4.2.5.6.2 Name tagging

paragraph 2 implies that the @Name elements should only link to external files, but then the 3rd paragraph refers to the classDecl in the header.

4.2.5.6.4 Drama

<lb/> is at the end of the line. It's at the beginning in earlier examples Level 3, for ex. Do we want to model good behaviour? do we care? If so, should check across the document

4.2.5.6.5 Oral History

paragraph 2 If a oral history "an oral history" suggestion: paragraph 1 The list of participants in an oral history should we say The list of participants in the transcription of an oral history or title an be "transcription of oral history"

4.2.5.6.7. Level 4 Typographic Separators

and here's our friend <ab>...

Alger Hiss example - the <lb/>s are at the beginning of the line here as they should be.

Level 5

4.2.6.4 Element Recommendations

Please refer to the TEI Header section above should be a link?

I noticed that the Specification section at the end of each level is empty and has no links. Except for Is that because of the way we are generating the files and it will fall into place when we make the real thing?

kshawkin commented 6 years ago

Lots more great edits. I've fixed things except where noted below:

Level 2:

Levels 3 and 4: I've clarified that we meant to say that you should not use <ab> as defined in Level 2. See new issue #89 for our successors.
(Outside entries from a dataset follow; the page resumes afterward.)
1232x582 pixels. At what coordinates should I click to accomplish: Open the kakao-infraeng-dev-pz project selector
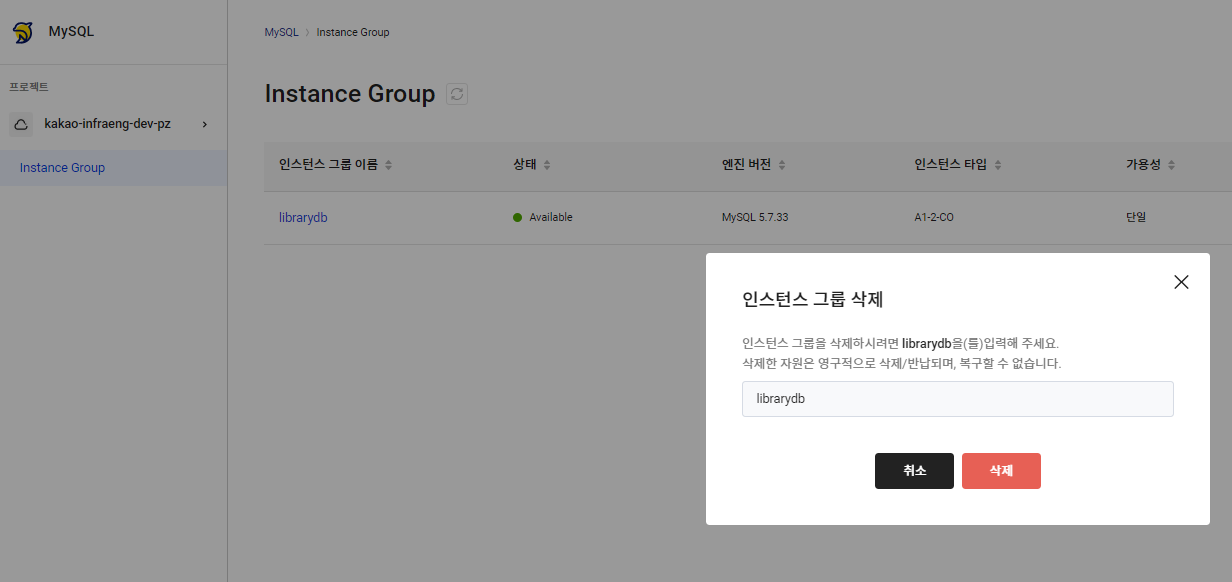[113, 124]
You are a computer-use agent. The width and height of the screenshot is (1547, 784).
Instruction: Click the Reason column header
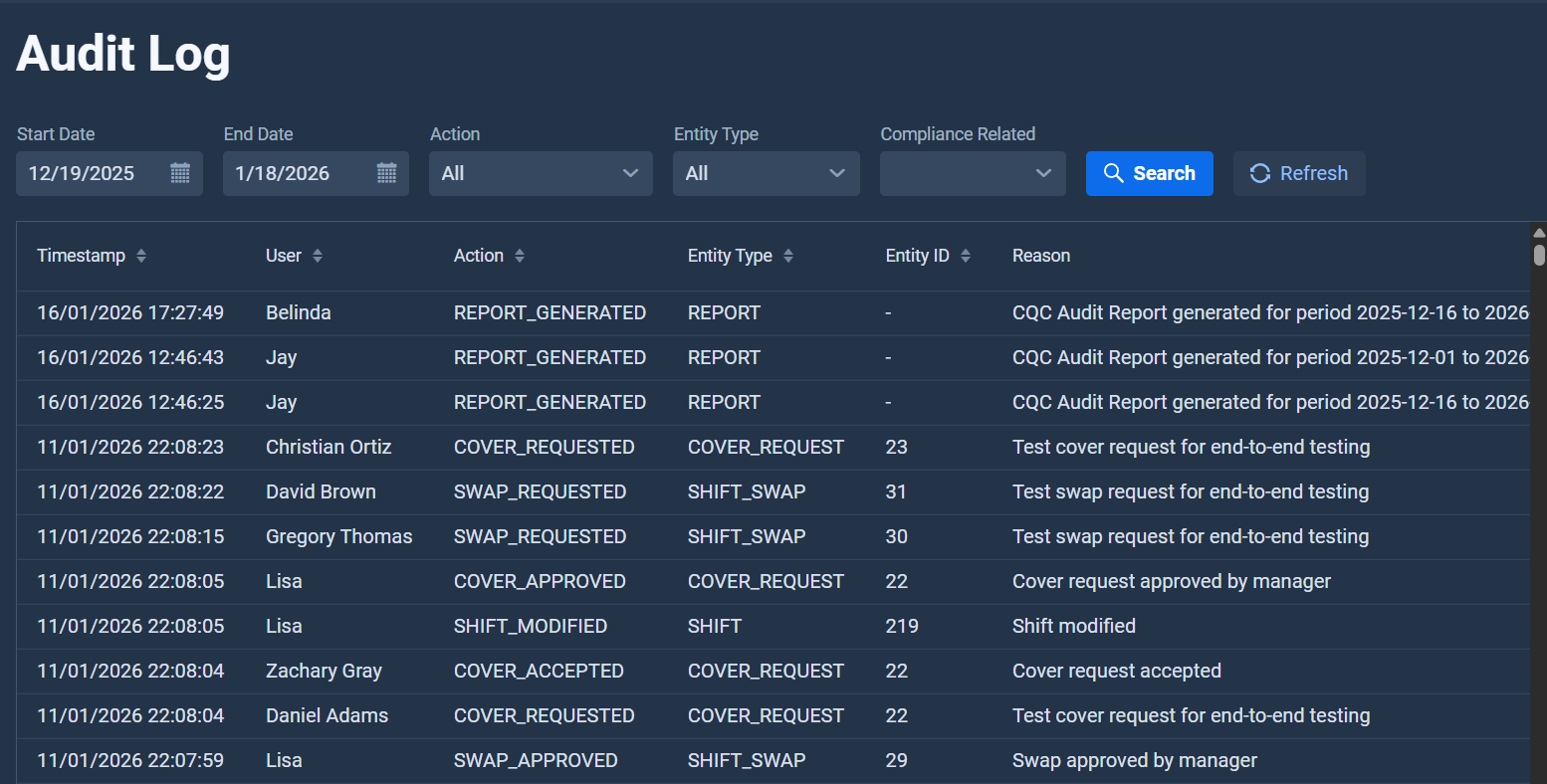(x=1041, y=255)
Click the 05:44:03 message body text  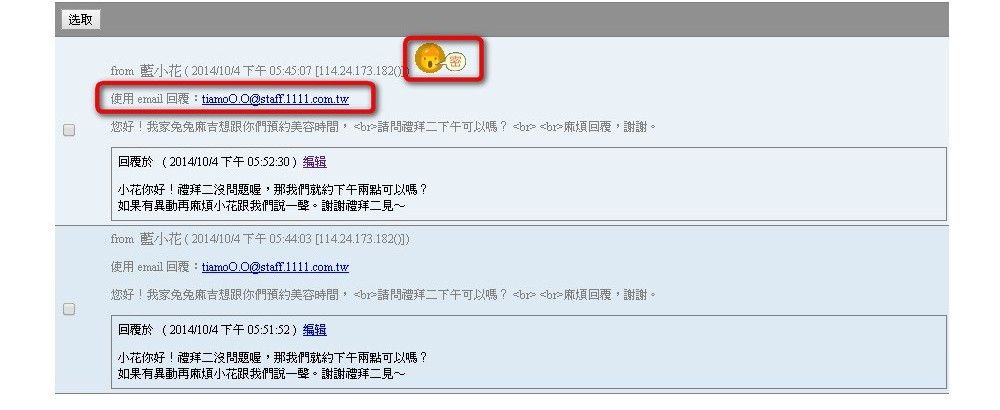[383, 295]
Level 3: Nothing to say about <lb/> since this is already documented in Level 2.

Level 4:

kshawkin commented 6 years ago

Oh, and on the empty "specification" section: Yes, I believe this is an artifact of creation of the HTML. I'll edit these out when creating the cleaned-up version to post.

emylonas commented 6 years ago

All sounds good. There is a lot to say about how to store controlled vocabularies especially in documents in progress vs. archival forms. Not necessary to deal with it here.